Wer keine Gedichte mehr lernen muss, bewilligt in der Tat das Bleiberecht. Es sei betont, dass man einigen Gedichten dieses begeistert einräumt, manche scheinen sich selbst dagegen zu sperren, und wenigen will ich es nicht zugestehen. Drei sind es, die ich sogar auswendig lernen würde, damit sie bei mir sind und bleiben. Nämlich erstens: »DIE NACHT IN DER VATER SICH ERHÄNGTE«, zweitens »BLANKENBURGER WILDNIS« und drittens »DER BESUCHER«. Das erste ist wie eine Erzählung in Gedichtform, sprachkarge Poesie von hoher Güte und Intensität. Man müsste schon recht hartgesotten sein, um davon unberührt zu bleiben. Das zweite ist »rackwitztypisch«, es kommt flachsend daher, und es ist doch von bitterem Ernst: »in blankenburg beginnt der wilde westen. statt pferde werden löwen aufgesattelt.« Die damalige Kreisstadt wurde 1945 der britischen Besatzungszone zugeordnet, dann auf Grund der geografischen Gegebenheiten doch der sowjetischen zugeschlagen. Die welfische Vergangenheit im Zeichen des Löwen – »die löwenkacke stinkt beträchtlich« – ist allgegenwärtig. Als jemand, der öfter in der Stadt zu Gast ist, fand ich sie trefflich beschrieben: »die bürgerwehren patrouillieren nächtlich«. Nicht jedem wird dies behagen, aber eigentlich sollte man froh sein, dass solche Befunde ausgesprochen werden, siehe die eingangs erwähnten AGBs. Das dritte Werk mit Anspruch auf Bleiberecht ist DER BESUCHER. Der ist übrigens der Tod, der seinen Gastgeber um schwarzen Tee bittet und das nur dato geltende Angebot macht: »gebrandet und unique dahinzuscheiden / und somit auch im totenreich zu glänzen«. Hölderlins Stiftungsgedanken, das Bleibende betreffend, sind unmodern geworden, »Branding« ist das Gebot der Stunde beim Abgang aus dieser Welt.

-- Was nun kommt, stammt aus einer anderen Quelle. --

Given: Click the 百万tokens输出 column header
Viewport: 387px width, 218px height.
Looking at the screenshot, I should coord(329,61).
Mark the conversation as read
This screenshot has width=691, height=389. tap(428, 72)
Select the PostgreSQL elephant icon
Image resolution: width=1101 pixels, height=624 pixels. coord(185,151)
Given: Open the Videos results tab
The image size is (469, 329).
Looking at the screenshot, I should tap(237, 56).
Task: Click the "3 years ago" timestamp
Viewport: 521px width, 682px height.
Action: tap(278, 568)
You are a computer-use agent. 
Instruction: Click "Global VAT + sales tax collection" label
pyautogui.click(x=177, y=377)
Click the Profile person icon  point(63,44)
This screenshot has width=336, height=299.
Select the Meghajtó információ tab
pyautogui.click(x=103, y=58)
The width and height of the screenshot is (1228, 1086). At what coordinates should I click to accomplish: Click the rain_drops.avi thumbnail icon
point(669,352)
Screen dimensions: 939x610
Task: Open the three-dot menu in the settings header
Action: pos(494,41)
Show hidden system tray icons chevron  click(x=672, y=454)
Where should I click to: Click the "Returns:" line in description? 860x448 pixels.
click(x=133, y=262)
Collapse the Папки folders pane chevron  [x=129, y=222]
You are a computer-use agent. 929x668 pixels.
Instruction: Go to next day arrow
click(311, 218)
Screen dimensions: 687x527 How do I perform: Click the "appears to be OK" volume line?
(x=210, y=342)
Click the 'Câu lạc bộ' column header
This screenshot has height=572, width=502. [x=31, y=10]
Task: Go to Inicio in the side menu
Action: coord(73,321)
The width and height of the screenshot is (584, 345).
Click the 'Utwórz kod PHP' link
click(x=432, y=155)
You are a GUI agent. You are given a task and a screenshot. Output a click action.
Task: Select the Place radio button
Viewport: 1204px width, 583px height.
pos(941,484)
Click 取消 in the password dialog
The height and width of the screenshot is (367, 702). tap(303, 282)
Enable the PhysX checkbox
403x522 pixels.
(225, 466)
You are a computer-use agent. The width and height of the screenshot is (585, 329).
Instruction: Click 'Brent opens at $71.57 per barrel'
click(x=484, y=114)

Nicht immer gelingt in diesem Band die Ironie so schneidend und köstlich zugleich. Es gibt auch Gedichte, die Selbstverständlichkeiten in Versform sind, man nickt, sagt: »Nu, ja.« Man schüttelt auch den Kopf und murmelt: »Nu, nee!« Man kann aber auch auf Seite 87 NACH DEN VOBILDERN suchen, vielleicht als Zeitvertreib – wer findet alle Namen in den nicht uneitlen Anspielungen? Da »rackwitzt« es gewaltig, und manchmal klingeln die Wörter dahin.
Aber: Mitteilungen aus unserer Gegenwart, aus einem Leben, das viele Leben wie durch Osmose aufnimmt, die feinste Signale lyrisch verfestigen – man liest sie in diesem Buch. Darum sollte man es lesen, auch, weil es ein Kompendium der uns so nötigen Fantasie ist, beim Umgang mit dem Schreckenswort »Klimawandel« etwa. Und mehr noch als die ABGs soll gelten: »heb dir noch einen vers auf für den heimweg«. Es ist der letzte Satz des Buches – und er möge betreffen auch die Leute, die sonst vielleicht »verräter des gedichts« sind.
Thomas Rackwitz: in meinem garten steht ein blauer eisberg. Gedichte. Mitteldeutscher Verlag, Halle 2022. 89 S., 12 €.